What is needed:
Using the records that follow, work out the number of lines with the word "Open" in them; reply with that number only.

======== Data supplied ========

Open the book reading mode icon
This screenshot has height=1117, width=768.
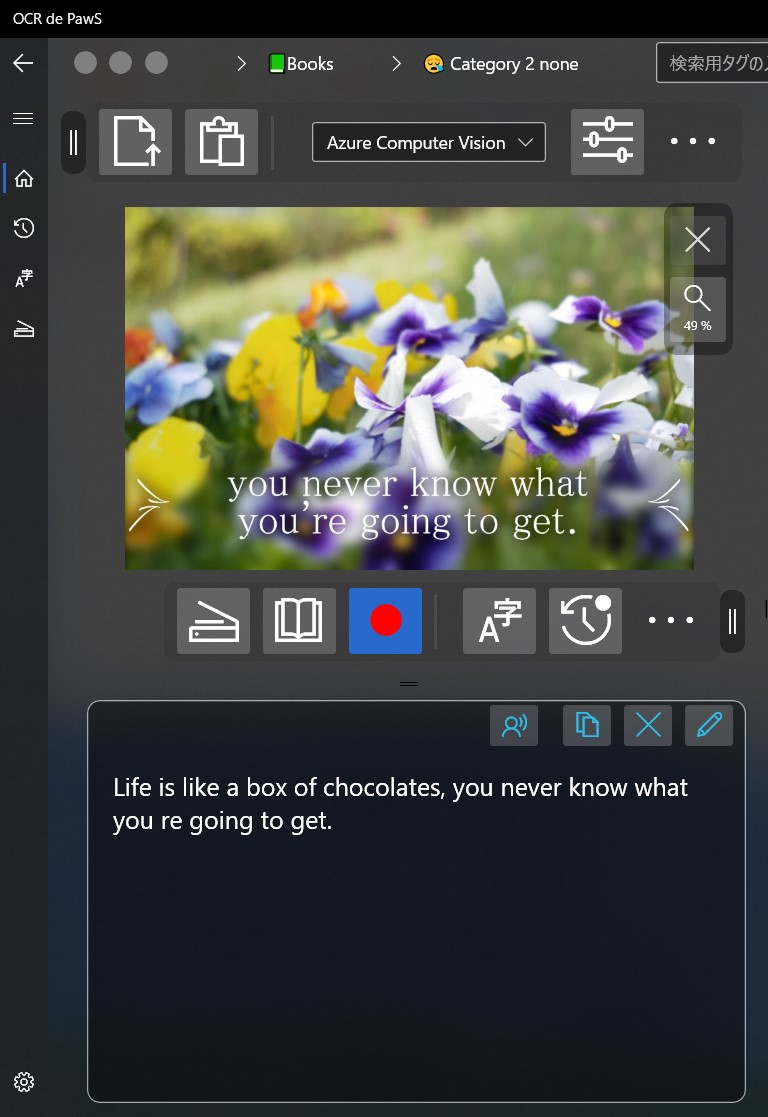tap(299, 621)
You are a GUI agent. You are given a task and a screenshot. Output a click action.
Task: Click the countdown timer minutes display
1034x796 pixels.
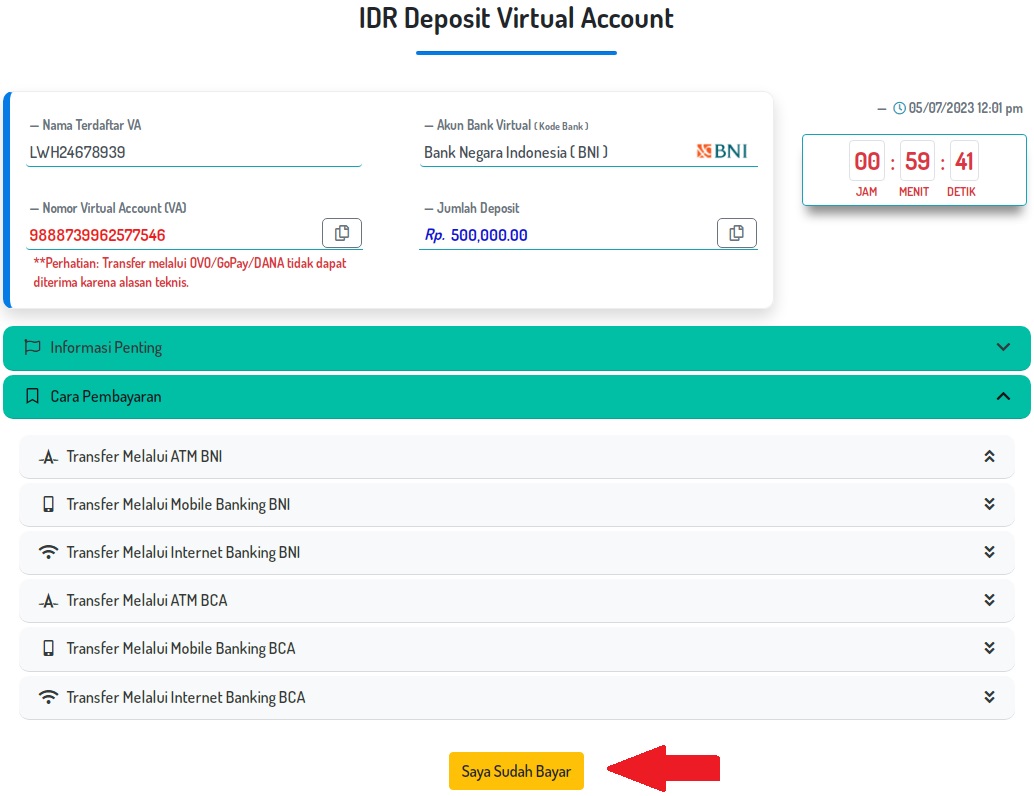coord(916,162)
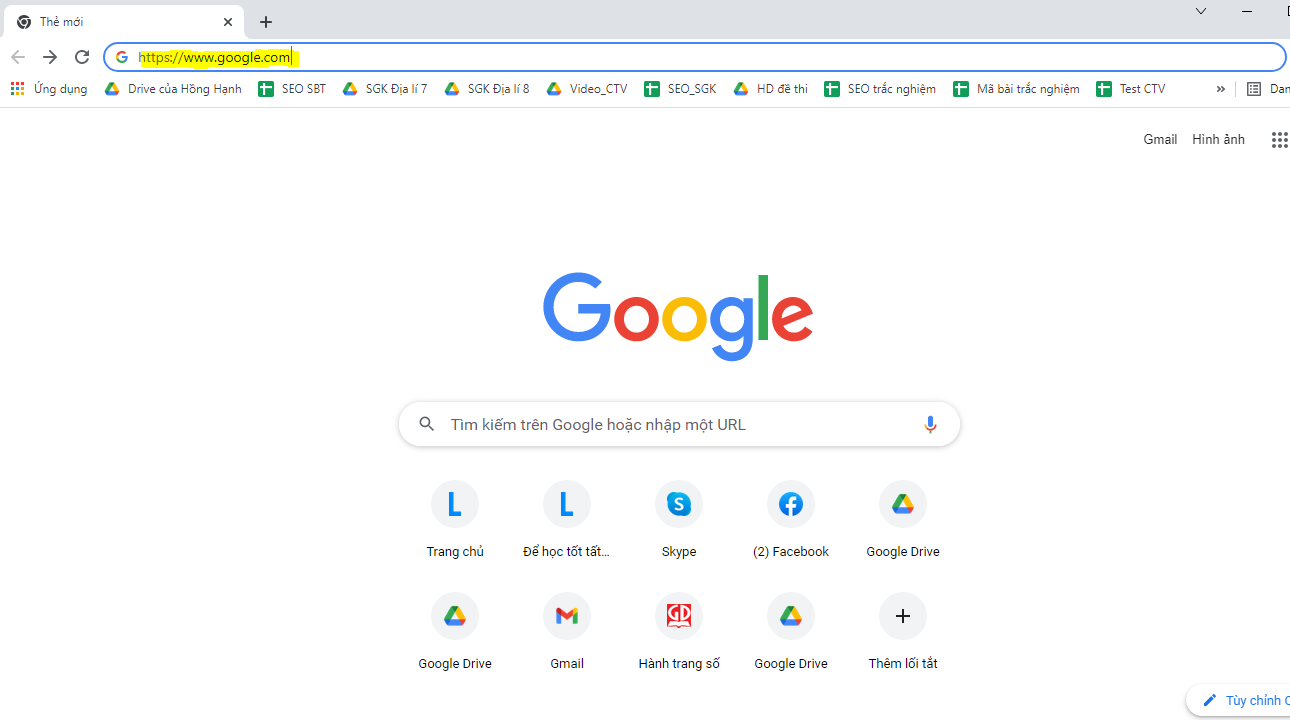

========
======== Data supplied ========

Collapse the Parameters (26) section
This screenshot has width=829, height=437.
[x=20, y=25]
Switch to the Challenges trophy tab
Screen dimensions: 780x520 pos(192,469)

========
======== Data supplied ========

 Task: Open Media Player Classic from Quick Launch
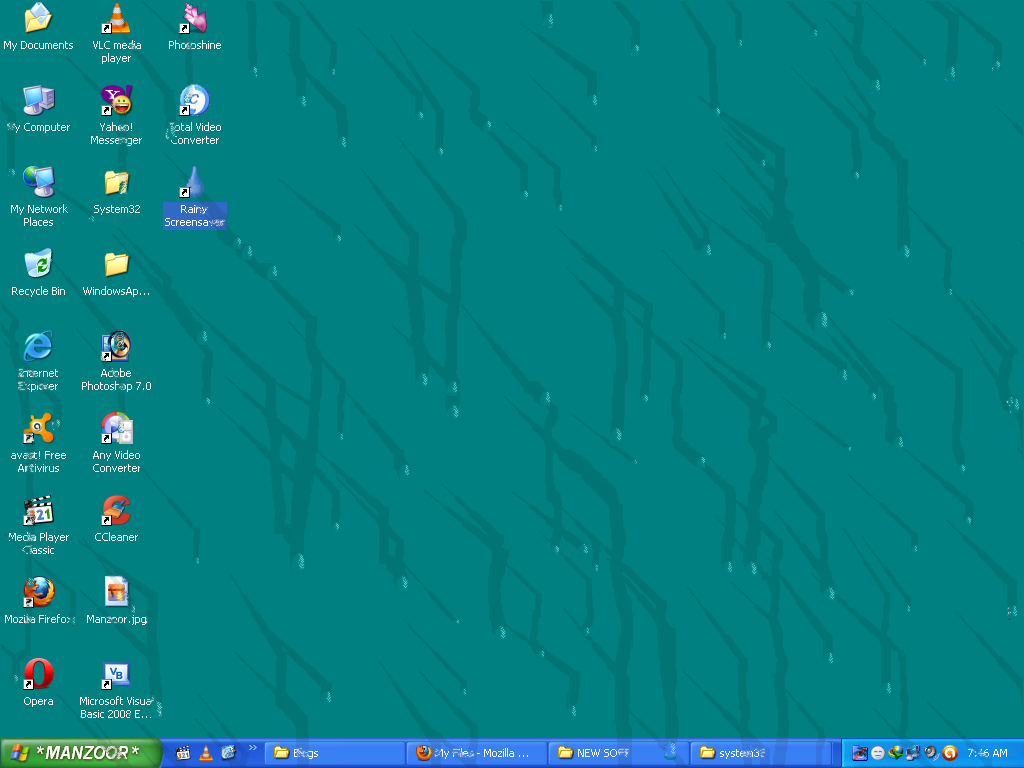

========

Solution for this exercise:
2